For over a month I have talked to numerous representatives, many of who were quite rude with me and refused to listen to what I was saying. To say their customer service is horrible is an understatement. Our insurance said, they will cover 100% under the DME coverage for whatever her doctor prescribed. So I double checked with EdgePark, her doctor prescribed 27 boxes of (50 strips) and 14 boxes of (100) lancets for a 3-month period. Should be a piece of cake to get these sent right? WRONG!

Instead, they try to bill me for almost $800 for her first order, and insist that they can only send 6 boxes of strips (300 strips), and 3 boxes of lancets (300 lancets) for a 3 month period. That doesn't add up if you do the math at 15x testing a day right? After over a month and a half, our insurance calls and let's them know they are to submit documentation (prescription) with the claim when they put it through, otherwise without documentation from the doctor she is to test this many times a day,  guess what, it's going to get denied, which is what they did time after time after time, for over 1 month.
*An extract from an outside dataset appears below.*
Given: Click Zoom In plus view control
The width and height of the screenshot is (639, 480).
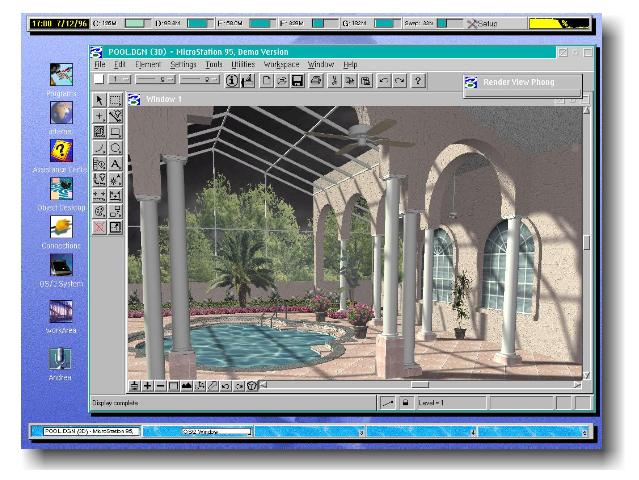Looking at the screenshot, I should pyautogui.click(x=147, y=385).
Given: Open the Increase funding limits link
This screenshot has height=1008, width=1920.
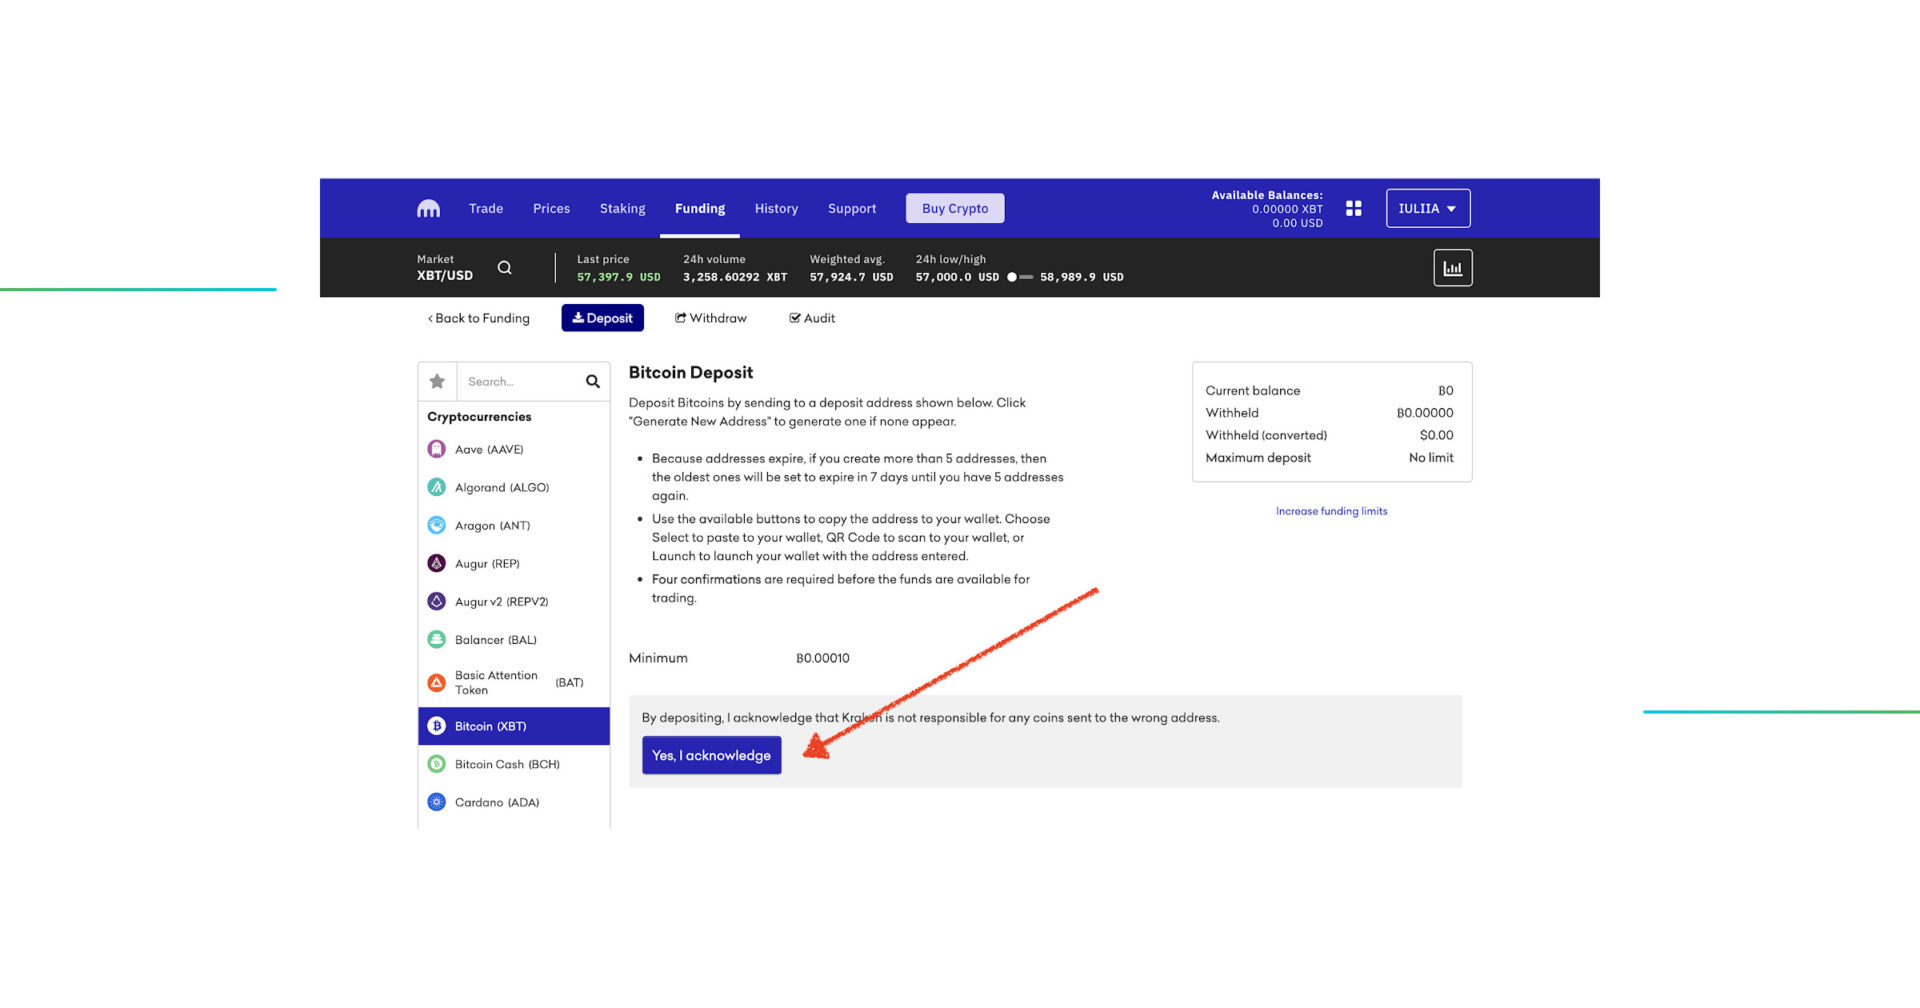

No matter how much I told them they need to talk to the insurance, they stated no they didn't, in fact, they only needed to submit the claim and can't help if it's denied. But apparently, from the beginning if they were doing their job correctly, it would have gone through. No matter how much I told them that my 4-year-old was running dangerously low on her supplies, they could care less.
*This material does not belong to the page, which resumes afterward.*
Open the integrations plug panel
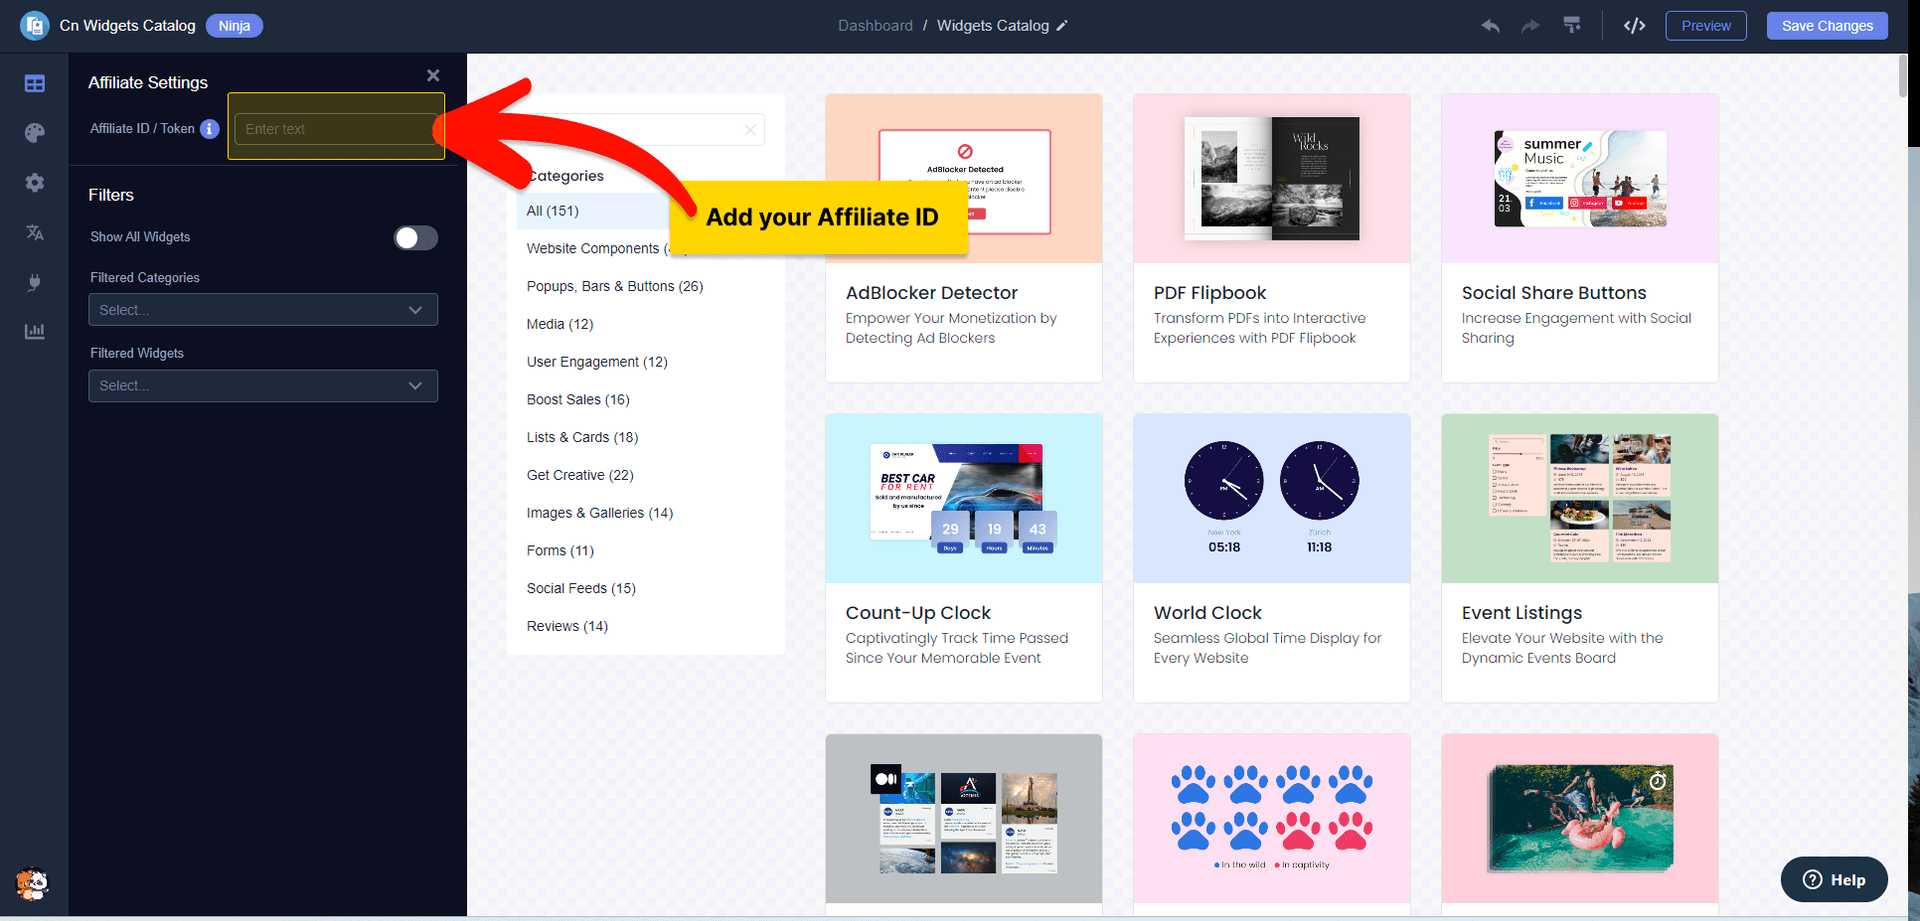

When I expressed to them I would have NO WAY of testing her blood sugar soon when we run out, short of pricking her finger and tasting her blood to see if it's sweet, they could care less. In my experience when it comes to EdgePark Medical Supplies, patient, and customer care is not of their upmost priority. Instead, they argue with the patient, or caregiver, insist they are doing everything they can to get their supplies to them when they are not, and get downright rude.
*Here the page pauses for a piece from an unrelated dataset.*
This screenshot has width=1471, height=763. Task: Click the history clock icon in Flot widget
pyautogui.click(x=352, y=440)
So now, I have a choice to make, to stick with a company that has treated us horribly, and lacked empathy to understand our situation, and the competence to realize it has been their fault all along. If they would have listened to me initially and contacted our insurance, this would have been fixed, well before she was dangerously low. Or I can change and go with one of the other 4 our insurance has suggested. The question is, what is EdgePark going to do to rectify the situation. Not once throughout the entire process have I heard an apology of any sorts, only from our insurance, who was not at fault. I guess for the brief time being, while I look around at the others, the ball is in EdgePark's court.